New ‘Pack-O-Meter’ Tracks the ‘Local’ in Local Search

Local SEO Guide unveiled a pretty cool new tool this week called the Local-Pack-O-Meter. It’s a quirky name and we’d expect nothing less from Andrew Shotland and the team. But its utility is pretty serious.

As Andrew explained to us yesterday, Local SEO tapped into Traject‘s data set of 16 million search queries to track SERP (search engine results page) features. These are all the things that pop up when you do a Google search. News items, images, video carousels, and of course Local Packs (that list of local businesses that comes up in relevant results).

Over the past week, Andrew says his team did an internal “hackathon” to figure out how to create a trend line on SERP features using the Traject data. The Local-Pack-O-Meter emerged from this effort.

One of the main metrics Andrew and team wanted to track was the percentage of search results that includes a local pack. After all, teh company is called Local SEO Guide, so knowing local’s impact on search over time is helpful to know.

To illustrate, the chart below shows the share of search results featuring local packs over the course of the year, across 60 million search results. The results show a very steady 30% to 40% range throughout the year.

Why Do We Care?

Sure, the data is interesting. But we wanted Andrew to explain why it matters and how it can help marketers make decisions. So he offered some examples.

“Oftentimes, particularly eCommerce companies have no idea about local packs. They’re not eligible to show up in local packs. They often lose traffic just mysteriously, and they have no clue why,” Andrew explained. “And usually, it’s because Google has inserted local PACs and eCommerce queries. And so this is kind of a high-level view of how much of an impact this stuff having on them.”

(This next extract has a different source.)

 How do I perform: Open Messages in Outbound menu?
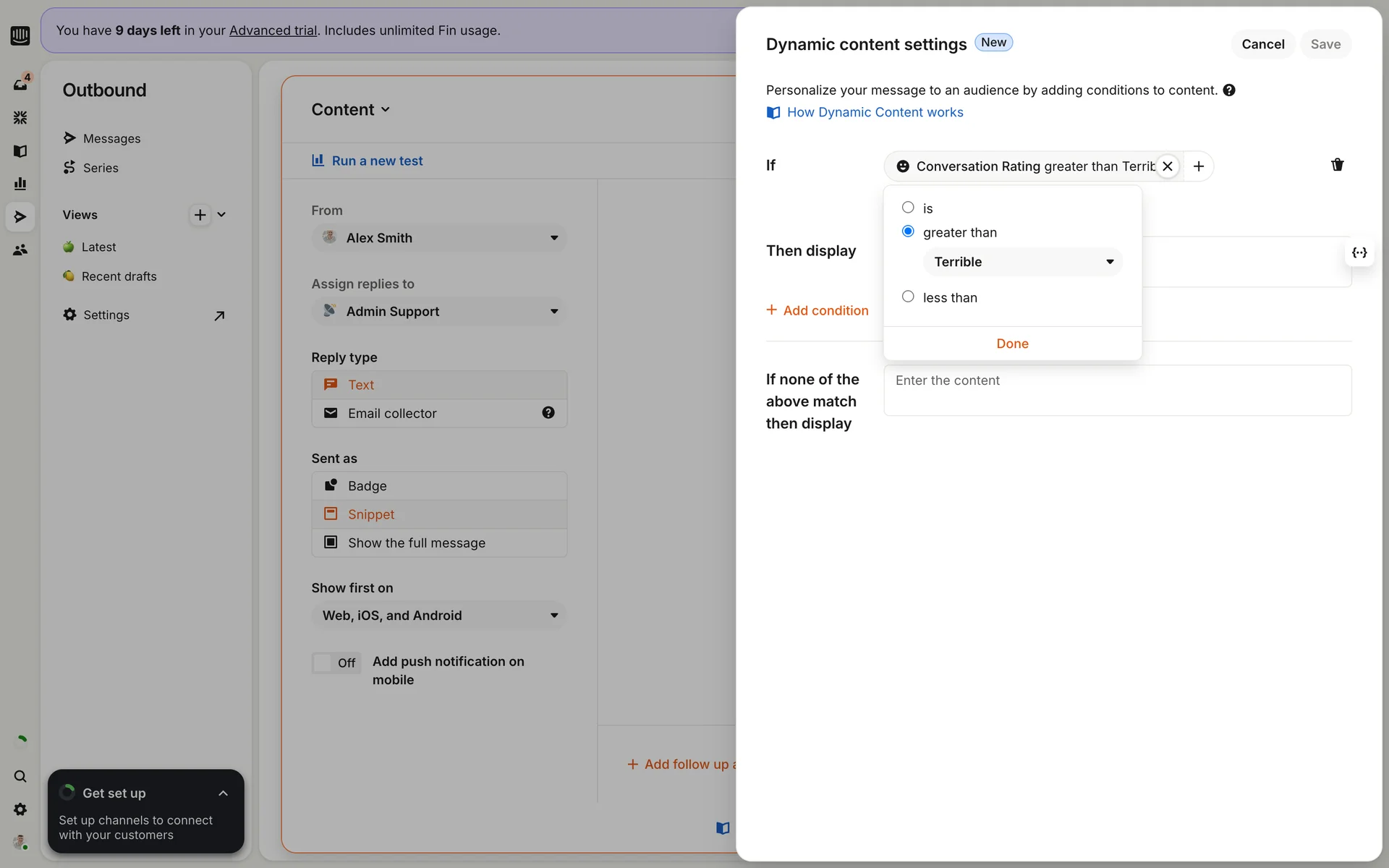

He added that multilocation companies and local marketplace companies will similarly want to understand how these trends impact them.

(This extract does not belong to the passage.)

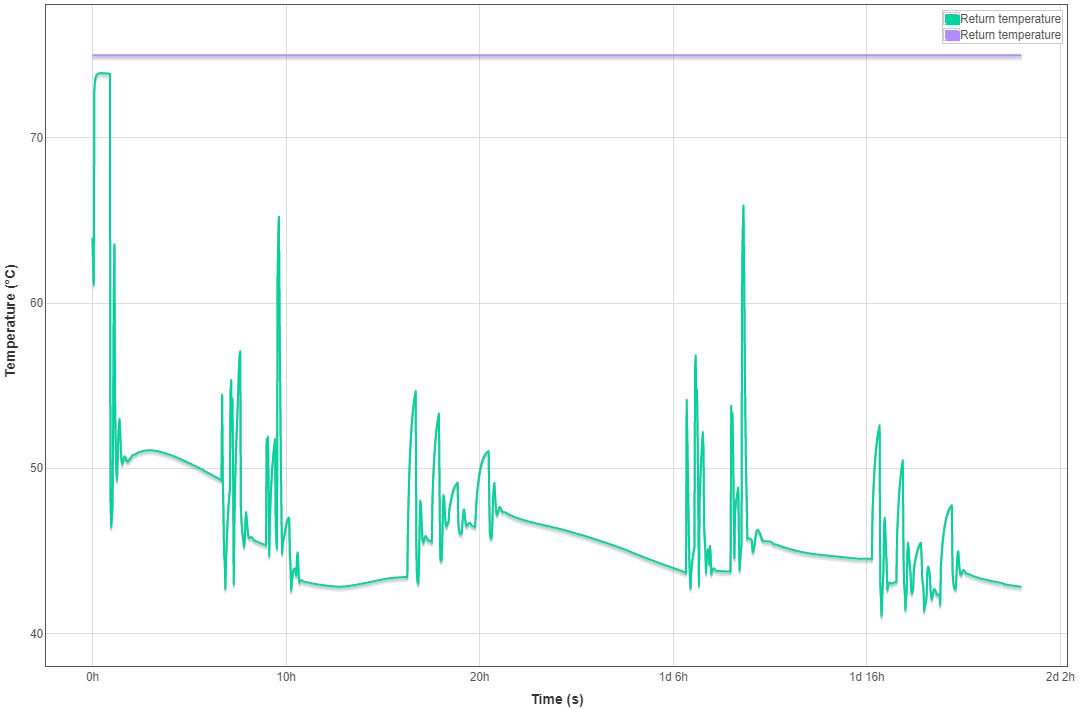Click the flat purple line above 20h
1083x709 pixels.
point(479,55)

“Where this gets interesting is because it’s not just a ‘Local-Pack-O-Meter’. It’s actually a ‘SERP-Feature-Ometer’. So we have a bunch of other SERP features in here.”

For example, the Pack-O-Meter found that “People Who Ask” is the fastest-growing search result feature over the past year.

“This is a pretty big signal that you should be paying attention to what we call PAAs. And the way you pay attention to these as you Figure out what PAAs show up on your search results that you’re targeting,” Andrew said. “And you figure out which of these questions you can answer. So if someone’s looking to justify a PAA strategy right here, this would be a pretty good piece of data to have.”

Andrew says the Local-Pack-O-Meter is and will remain a free tool for the local community.